Monday, Jun. 02, 1958

Epitaph for Disaster

Dodging in and out of fluffy cumulus clouds, a Maryland Air National Guard T-33 jet trainer frisked around above the green valleys of Maryland and northern Virginia on a routine flight. In the cockpit was the pilot, Captain Julius R. McCoy, 34, of the Maryland Air National Guard, and his passenger Donald Chalmers, 26, Baltimore law student and National Guard Pfc., up on his first flight. At 8,500 ft. over western Maryland the T-Bird headed into a thin cloud in a steep right turn, slipped out of the cloud and sheared into the side of a Capital Airlines turboprop Viscount en route from Pittsburgh to Baltimore. Both planes spun to the ground. All seven passengers and four crew members of the Viscount were killed. So was Law Student Chalmers. The sole survivor was Jet Pilot McCoy, who somehow managed to parachute clear. "It happened when we were cruising in clear air," he said dazedly. "At no time did I see another plane. The next thing I knew there seemed to be an explosion."

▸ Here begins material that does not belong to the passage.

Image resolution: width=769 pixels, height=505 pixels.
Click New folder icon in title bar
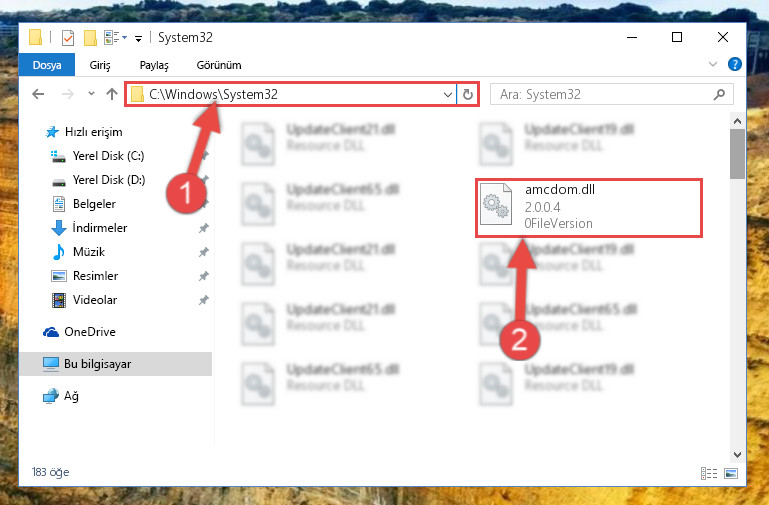(90, 38)
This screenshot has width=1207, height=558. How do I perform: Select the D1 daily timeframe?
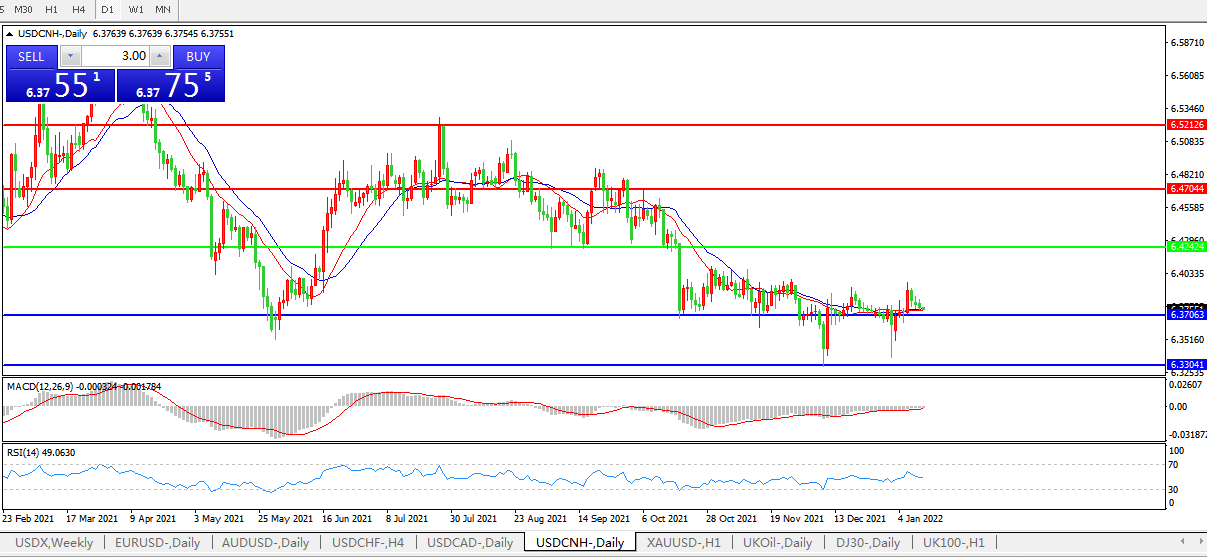pos(108,9)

Unprecedented Proclamation. The Maryland crash--the fifth mid-air military-airliner collision over the U.S. since mid-1949--laid on the line once again a scandalously serious problem of the U.S.'s crowded air space. In clear weather, military planes fly indiscriminately on and through civil airways under Visual Flight Rules. In areas of heavy traffic, civilian airliners, even in clear weather, more often fly under Instrument Flight Rules--continually tracked and controlled by Civil Aeronautics Administration ground stations. In the final analysis, the lack of military-civilian coordination was responsible for the Maryland crash just as it was responsible for the ramming of a United Air Lines DC-7 by an Air Force F-100F jet fighter-bomber over Las Vegas last month (TIME, May 5) and for many of the 2,833 near-misses on U.S. airways recorded by the Civil Aeronautics Board since May 1956.*

The newest crash threw official Washington into a fresh swivet of air-safety hearings and investigations. Out of it all, two days later, came an unprecedented stopgap presidential proclamation that 1) required military jet aircraft to fly by Instrument Flight Rules while in the civil airways below 25,000 ft.--later reduced to 20,000 ft., 2) prohibited jet penetration swoops from high to low altitudes through civil airways. Exception: emerency jet-bomber and fighter "scrambles," which would be continued whenever necessary for the national defense. Said the President's special assistant for aviation affairs, retired Air Force General Elwood ("Pete") Quesada: "We can have some of this in effect within a few days."

Boulevards & Tunnels. At best, these emergency steps seemed halfway measures, and they were. But Quesada and clamoring Congressmen knew that they are all and perhaps more than all that the obsolescent U.S. airways traffic-control system can absorb. CAA is now in the midst of a modernization program, has expanded personnel from 19.000 to 29,000 in three years, is training hundreds of new airways traffic controllers. The CAA's fiveyear, $1 billion program is due for completion in 1962--but the U.S. airways are in need of the 1962 program right now.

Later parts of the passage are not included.